Records supplied:
::::::::

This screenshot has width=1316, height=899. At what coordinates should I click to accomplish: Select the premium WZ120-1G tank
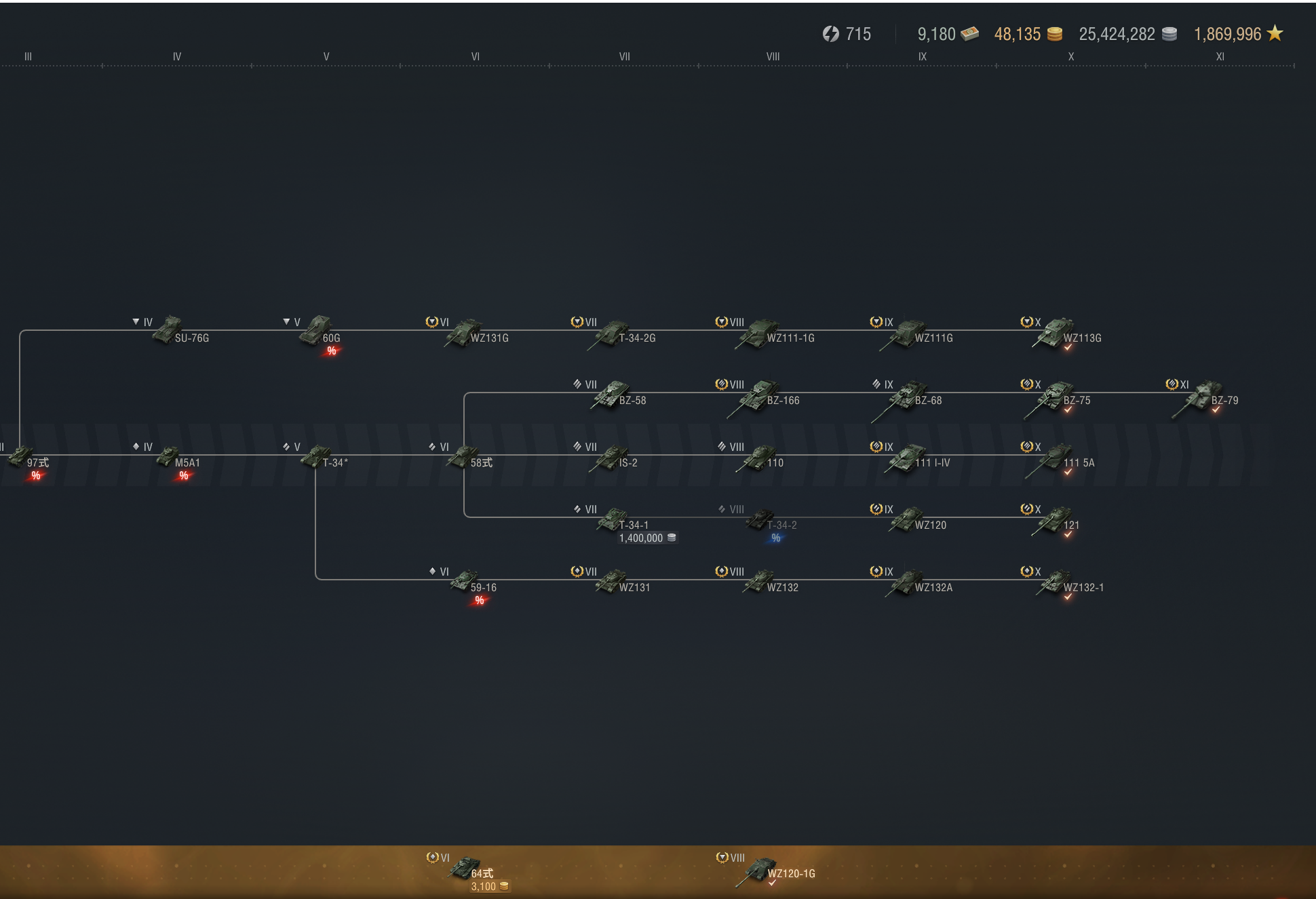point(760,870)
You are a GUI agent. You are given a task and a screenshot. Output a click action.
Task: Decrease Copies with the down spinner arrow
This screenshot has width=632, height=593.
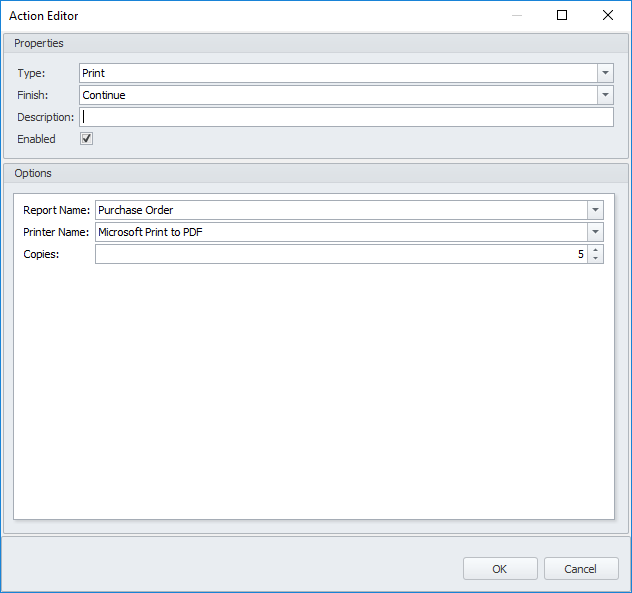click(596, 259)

::::::::

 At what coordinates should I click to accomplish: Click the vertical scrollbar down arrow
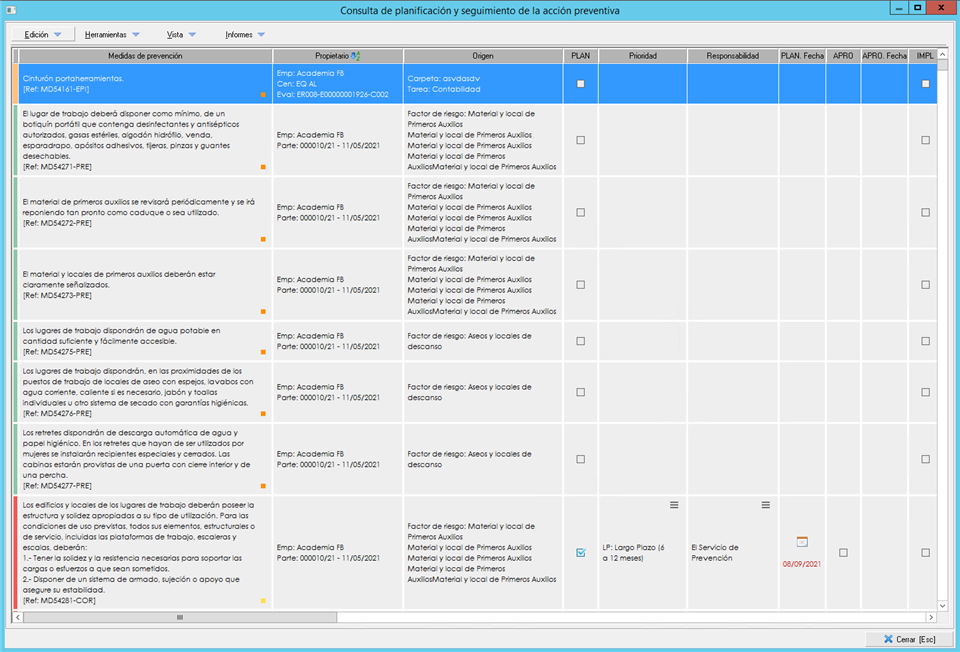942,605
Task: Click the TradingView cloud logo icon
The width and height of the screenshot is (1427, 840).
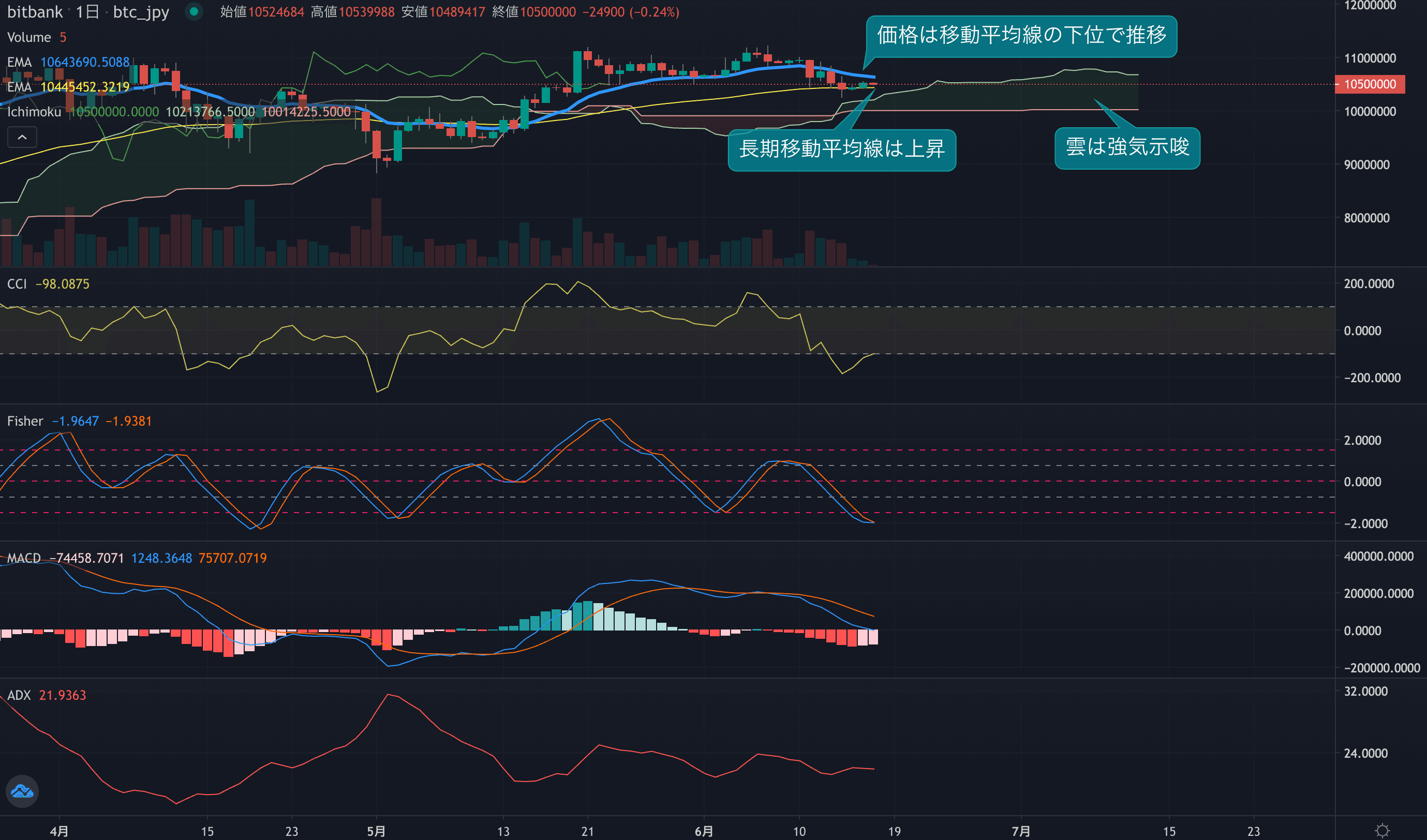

::::::::

Aim:
Print the lines starting with the line containing "Task: Click the TradingView cloud logo icon" and going on through the line containing "The width and", including both of them.

Output for this task:
Task: Click the TradingView cloud logo icon
The width and height of the screenshot is (1427, 840).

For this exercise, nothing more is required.